SUPPLIED RECORDS:
┌──

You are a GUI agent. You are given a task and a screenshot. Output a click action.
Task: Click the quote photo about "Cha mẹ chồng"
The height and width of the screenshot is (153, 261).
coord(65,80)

└──
┌──

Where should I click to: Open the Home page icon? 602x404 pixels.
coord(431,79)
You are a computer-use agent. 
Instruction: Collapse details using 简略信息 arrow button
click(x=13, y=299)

└──

HOW TO COMPLETE THIS TASK:
Every line of the material above that has the string "agent" needs pulling out.

RESULT OF THIS TASK:
You are a GUI agent. You are given a task and a screenshot. Output a click action.
You are a computer-use agent. 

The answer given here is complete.